He is not distant, hanging back, leveling up and down according to your faithfulness. You do need faith, a faith rooted in His Perfect Love,  but a mustard seed is enough. His Sacrifice and His Spirit is your guarantee that He is determined to finish what He started. Today, believe that He believes in you.

Love Always

————–

If this were not true, I would be better off never knowing Him. I’d have no way of maintaining an all loving, consistent relationship with Him if my faith affected His. I have hope because He has hope in me and it stems from His Perfect Love. When He decided to pursue me, He was not enamored because of an idealistic image of me. He knew and knows me. That I am not a super human and that I will falter at times. Still, His faith in me was based on His belief that even though I am a human, I do have the capacity and capability to love and to change. And this He knew was true even before I would be transformed by rebirth. The human heart is equipped to love even if it is subpar compared to His. But still, it is able to love and that is what He was after. A response based on my own imperfect heart’s desire. He cherishes that initial response because it is completely voluntary and not powered by anything except my stunned gratitude for His Sacrifice. Once we merge our hearts, He gives me all that I need to stay with Him. He wants me and this means He will do, say, give, to me any good and godly thing that will ensure this. The end result is that I am now believed in, strengthened, and empowered by the One who made me. Even if my faith drops so low, it is almost gone, He will keep on believing. The only way I experience a hitch in this connection is if I walk away. I have seen the evidence of His faith in me. It has given me the ability to love in direct opposition to my own nature. And once I love, everything else in me joins in. I don’t renege or take it back. If I said it, I really mean it. While it’s true that I could waver in my conviction about my own faith, the love He caused to grow in me, does not. This love is the power of Him in me and I can’t deny it or minimize it. The recipients of my love are forever owners of it. Which is definitely not characteristic of the former me. The way I see it, it is definitive proof of his Faith in man. That He would entrust His own Loving Spirit in us believing that it would finish His loving work in us.

He Will Fulfill His Will

One day, I was given a do over. It was the day I was reborn. He, though, loved the original me. Because of that, I didn’t lose myself. It was a restart that made me clean but I remained. His plan was to enhance me with Himself by depositing His Spirit in me so I could transcend myself and reflect Him. The result is a flawed person who has the ability to toggle between humanity and spirituality. How do you think I do with this? Am I so mature that I consistently and effectively display Him daily? I’ll answer for you. I am weak and I am strong depending on my heart. Since my heart is under my control and I have both human and spiritual influence, I can decide. How can I choose His Way when I mostly live amidst human sway?  I can’t dig deep enough in myself. How will I get there? “So if there is any encouragement in Christ, any comfort from love, any participation in the Spirit, any tenderness and sympathy,  complete my joy by being of the same mind, having the same love, being in full accord and of one mind.” Phil 2:1-2  I so desperately need my heart to gain momentum from the crazy Love He has for me. This Love is so far above any other that it has made me at times into someone I’d never inhabit in my old life. How else would a person see emptying themselves for the sole benefit of others as a desirable thing? If that isn’t the reason behind my heart, the rest of the words and teachings will seem impossible. How aware of all this do you think He is? This verse tells you. He knows. And He only needs a willing heart. One that will work it’s way into obedience out of love and respect for His Love. Then, He takes it from there.

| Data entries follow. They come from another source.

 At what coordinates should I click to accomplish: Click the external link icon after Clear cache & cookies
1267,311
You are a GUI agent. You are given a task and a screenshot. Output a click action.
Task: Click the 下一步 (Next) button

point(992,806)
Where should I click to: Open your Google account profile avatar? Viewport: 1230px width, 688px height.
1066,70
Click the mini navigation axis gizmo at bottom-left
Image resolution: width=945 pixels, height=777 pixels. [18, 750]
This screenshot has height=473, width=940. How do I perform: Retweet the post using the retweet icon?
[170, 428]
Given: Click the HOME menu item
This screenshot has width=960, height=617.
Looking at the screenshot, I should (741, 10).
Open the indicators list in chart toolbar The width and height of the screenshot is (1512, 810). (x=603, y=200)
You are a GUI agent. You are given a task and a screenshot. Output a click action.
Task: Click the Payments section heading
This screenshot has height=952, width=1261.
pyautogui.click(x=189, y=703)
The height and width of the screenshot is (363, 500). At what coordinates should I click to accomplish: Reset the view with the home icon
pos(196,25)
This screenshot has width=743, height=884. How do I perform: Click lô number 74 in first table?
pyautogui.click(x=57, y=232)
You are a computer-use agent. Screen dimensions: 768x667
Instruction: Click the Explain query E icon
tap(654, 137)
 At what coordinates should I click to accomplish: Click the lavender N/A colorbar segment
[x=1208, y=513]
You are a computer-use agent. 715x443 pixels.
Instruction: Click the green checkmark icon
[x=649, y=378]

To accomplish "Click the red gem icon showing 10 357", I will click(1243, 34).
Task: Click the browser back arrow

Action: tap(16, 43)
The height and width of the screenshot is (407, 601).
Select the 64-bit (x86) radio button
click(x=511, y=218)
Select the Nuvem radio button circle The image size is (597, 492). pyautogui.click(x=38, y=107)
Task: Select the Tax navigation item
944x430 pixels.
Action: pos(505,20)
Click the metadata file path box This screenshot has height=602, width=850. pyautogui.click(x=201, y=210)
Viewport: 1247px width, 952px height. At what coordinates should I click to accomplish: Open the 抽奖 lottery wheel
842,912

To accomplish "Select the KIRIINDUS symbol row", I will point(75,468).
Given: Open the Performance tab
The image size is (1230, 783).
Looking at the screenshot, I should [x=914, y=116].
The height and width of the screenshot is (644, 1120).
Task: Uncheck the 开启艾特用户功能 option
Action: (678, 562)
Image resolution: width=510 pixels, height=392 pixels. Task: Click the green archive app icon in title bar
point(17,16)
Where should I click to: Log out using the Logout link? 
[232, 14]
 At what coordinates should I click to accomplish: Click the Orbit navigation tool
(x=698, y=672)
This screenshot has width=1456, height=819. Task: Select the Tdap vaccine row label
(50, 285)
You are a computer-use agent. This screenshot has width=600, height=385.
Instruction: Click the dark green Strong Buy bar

Think of yourselves the way Christ Jesus thought of himself. He had equal status with God but didn’t think so much of himself that he had to cling to the advantages of that status… He didn’t claim special privileges. Instead, he lived a selfless, obedient life and then died a selfless, obedient death…Phil2:5-8 (I realized after I finished this piece that Philippians only has one L. There you go, flawed)

Love Always???

I am not too concerned that people know about my inability to be consistently spiritual. It is the truth and I am not an anomaly in Christianity. I’m convinced that if I love Him with my best effort, He’ll cover the gap. In fact, I believe He even empowers me to love Him. He is crazy in love with me and I know it because He’s done all the work to ensure I can be with Him forever. He’s not taking any chances. Sometimes, it’s that understanding of His desire to do everything He can to give me the perfect ending that gives my heart the need to allow Him to love in me. To push through me and love, I guess, in spite of me. This is probably unclear but I don’t know how else to explain it. He can inhabit me and bypass my human tendencies in a way that allows me to be Him. And it’s not always just the sweet, kind, empathetic behaviours or acts.  It’s love for Him and/or for others. For Him, it can be a mindset change or a closeness or worship that is unique and super honoring.  For others, it can be serving love, compassion, etc. But sometimes it’s  teaching, or cutting through the fakery and being straight up.  I’ve needed that at times. It’s just Love, Love, Love in whatever way it manifests itself to heal and promote reconciliation and bless people and Him. It is all due to Him. He wants to give me the same Spirit of Love He has and that is what overwhelms my human nature to accomplish His purpose. So, that is why I don’t care if I’m viewed as faulty Christian. He does His best work in those conditions.

A Mountain Of Peace

Though the mountains be shaken
and the hills be removed,
yet my unfailing love for you will not be shaken
 nor my covenant of peace be removed,”
 says the Lord, who has compassion on you.  Isaiah 54:10

In the last days, the mountain of the LORD’s house will be the highest of all–the most important place on earth. It will be raised above the other hills, and people from all over the world will stream there to worship. Micah 4:1

I can walk to this place and just say what is in my heart and all that I’m feeling. I look out and I think about Him and I just start talking.  I just need Him to hear and know that I am convinced He is mine and I am His. I don’t know how I ever thought I was actually living before I knew Him. These days, I can borrow from Him when I need to and I can lean on Him.  I can bury myself in His Wing.  It is the most life assuring feeling ever.  I pray that I can reflect that in my life to others.  The ability to survive this life is only possible with His Help.  My Peace is in His Love.  I’m here to advertise that to anyone who doesn’t know it.  So, I started really being more proactive yesterday.  I thought, I can do this in the middle of all the uncertainty. He will bless it. I remember a preacher once said in a sermon. The people are there, but like a deck of cards, you have try to find the aces.  You may reach out to 2 or 48 before you find one, but they are there.  Those souls need His Peace just as much as mine does.  I am looking to find the ones who want to travel to His Mountain and find Peace.

 

Peace Mountain

Reach inside your heart
and you will see the
great I am ; your reason to be.
Resonate with truth and courage from on high.
Surely you will reach peace mountain
on your itinerary then you will see the
son of God in flight.
Blessed mountain is there for all to reach ;
in this space you will teach.
Kathleen De Rose
————–
He is not found in only one place.  He resides with us to provide the respite we need from the lies, stress, anxiety, doubt etc. this life tries to deposit in us. His Peace is a derivative of His Love and it will push out those things that are not of Him. Then His Peace takes over and we can really live.
Don’t worry about anything; instead, pray about everything. Tell God what you need, and thank him for all he has done. 7Then you will experience God’s peace, which exceeds anything we can understand. His peace will guard your hearts and minds as you live in Christ Jesus. Philippians 4:6-7
Love Always ❤❤❤

The Rock

The Rock

 

God, listen to my cry!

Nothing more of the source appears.